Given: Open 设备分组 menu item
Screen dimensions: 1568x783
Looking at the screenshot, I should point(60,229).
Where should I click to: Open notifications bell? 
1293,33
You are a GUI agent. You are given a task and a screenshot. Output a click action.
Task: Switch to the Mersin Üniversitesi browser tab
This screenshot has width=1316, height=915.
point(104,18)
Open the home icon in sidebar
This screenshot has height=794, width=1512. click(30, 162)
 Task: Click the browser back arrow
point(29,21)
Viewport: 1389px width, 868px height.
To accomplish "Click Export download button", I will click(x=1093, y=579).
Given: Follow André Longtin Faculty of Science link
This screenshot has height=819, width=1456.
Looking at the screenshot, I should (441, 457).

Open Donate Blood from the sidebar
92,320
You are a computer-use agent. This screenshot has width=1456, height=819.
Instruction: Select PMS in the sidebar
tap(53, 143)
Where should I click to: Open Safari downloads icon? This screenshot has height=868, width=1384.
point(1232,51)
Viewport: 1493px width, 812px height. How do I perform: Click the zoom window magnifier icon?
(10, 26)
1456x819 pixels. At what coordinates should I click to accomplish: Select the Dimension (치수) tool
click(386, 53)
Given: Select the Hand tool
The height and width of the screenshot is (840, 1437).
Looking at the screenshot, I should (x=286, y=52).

### INSTRUCTIONS FOR THE TASK:
Once the line with "This screenshot has height=819, width=1456." is found, write out that line and every one after it through the last line of the records, exactly and with nothing else.

### EXERCISE OUTPUT:
This screenshot has height=819, width=1456.
Looking at the screenshot, I should (441, 457).

Open Donate Blood from the sidebar
92,320
You are a computer-use agent. This screenshot has width=1456, height=819.
Instruction: Select PMS in the sidebar
tap(53, 143)
Where should I click to: Open Safari downloads icon? This screenshot has height=868, width=1384.
point(1232,51)
Viewport: 1493px width, 812px height. How do I perform: Click the zoom window magnifier icon?
(10, 26)
1456x819 pixels. At what coordinates should I click to accomplish: Select the Dimension (치수) tool
click(386, 53)
Given: Select the Hand tool
The height and width of the screenshot is (840, 1437).
Looking at the screenshot, I should (x=286, y=52).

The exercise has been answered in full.